Your task ::
Recast every line of the records below as a Markdown table with the columns "Row" and "Line", numbering the rows and skipping blank lines. Leave the pictures out of the table.

A block of data:
--- start ---
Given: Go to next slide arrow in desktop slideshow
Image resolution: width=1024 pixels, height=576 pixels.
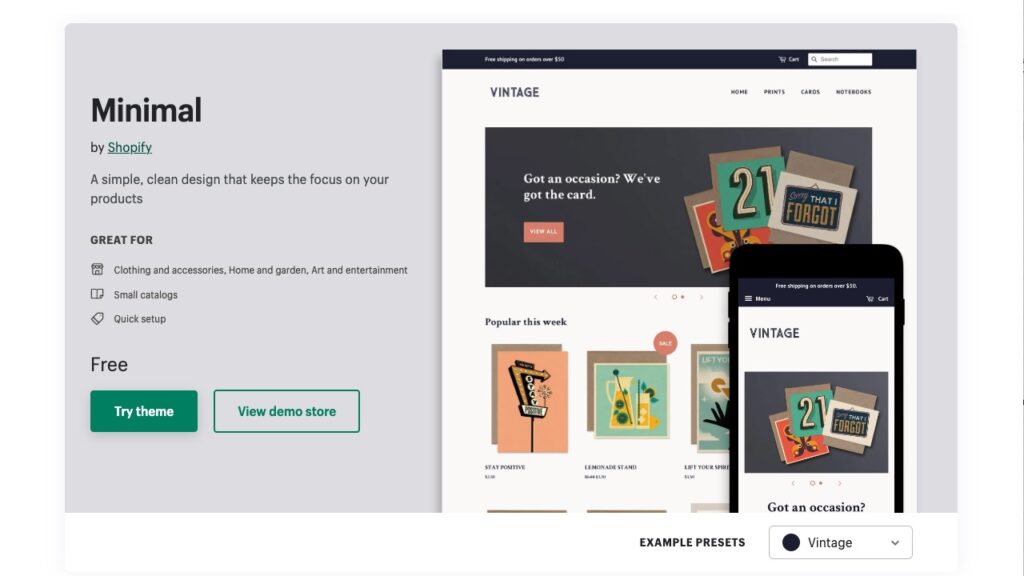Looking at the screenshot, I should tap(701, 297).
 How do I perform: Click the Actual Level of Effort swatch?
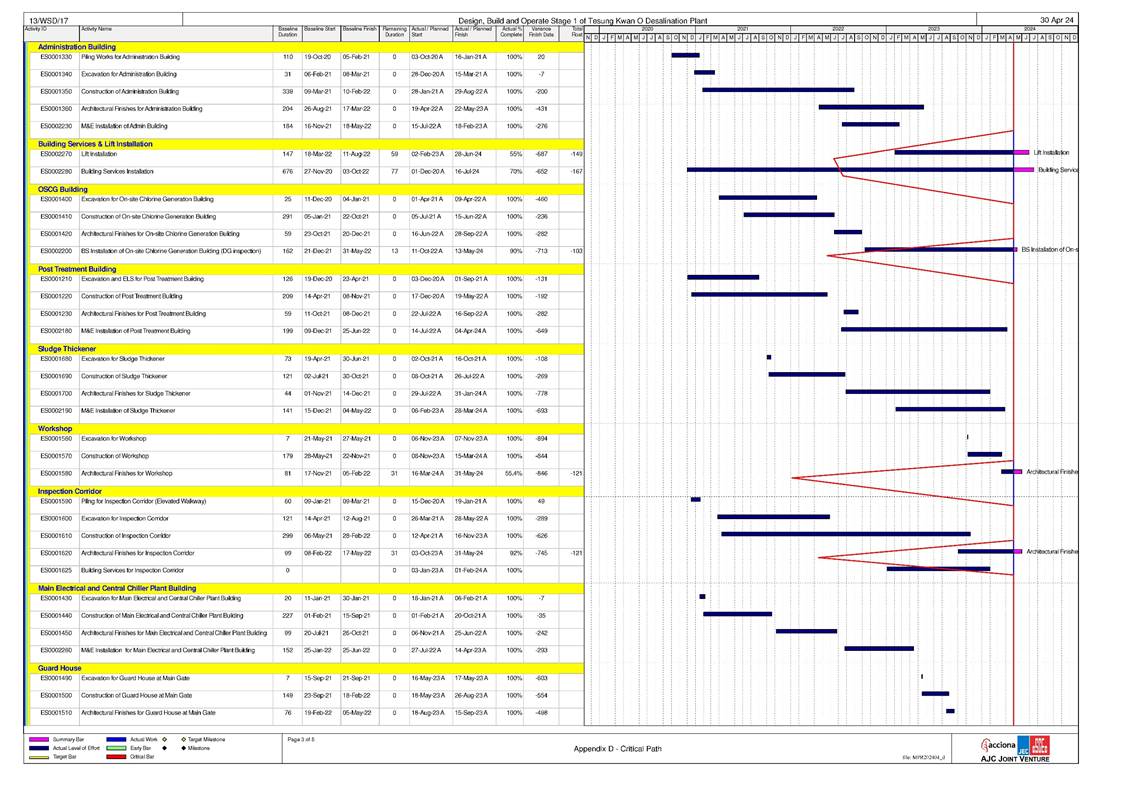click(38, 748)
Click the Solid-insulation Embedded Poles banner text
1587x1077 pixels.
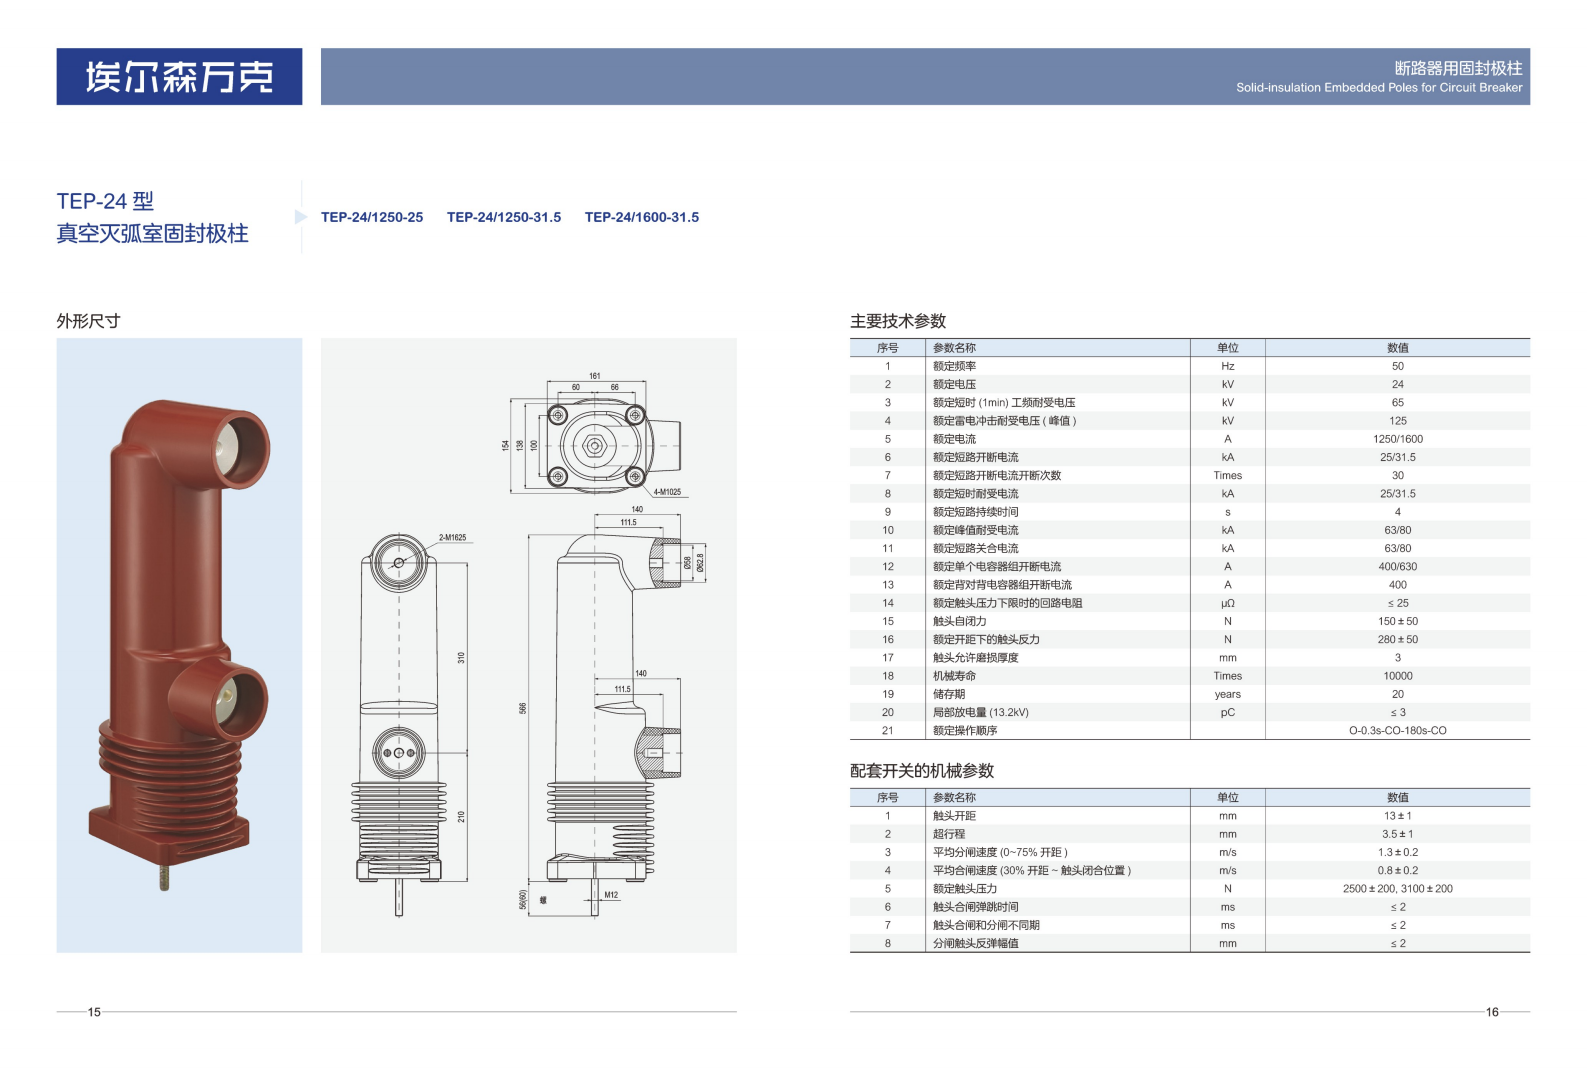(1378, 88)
--- end ---
Exercise response ::
| Row | Line |
|---|---|
| 1 | Given: Go to next slide arrow in desktop slideshow |
| 2 | Image resolution: width=1024 pixels, height=576 pixels. |
| 3 | Looking at the screenshot, I should tap(701, 297). |
| 4 |  How do I perform: Click the Actual Level of Effort swatch? |
| 5 | click(38, 748) |
| 6 | Click the Solid-insulation Embedded Poles banner text |
| 7 | 1587x1077 pixels. |
| 8 | (1378, 88) |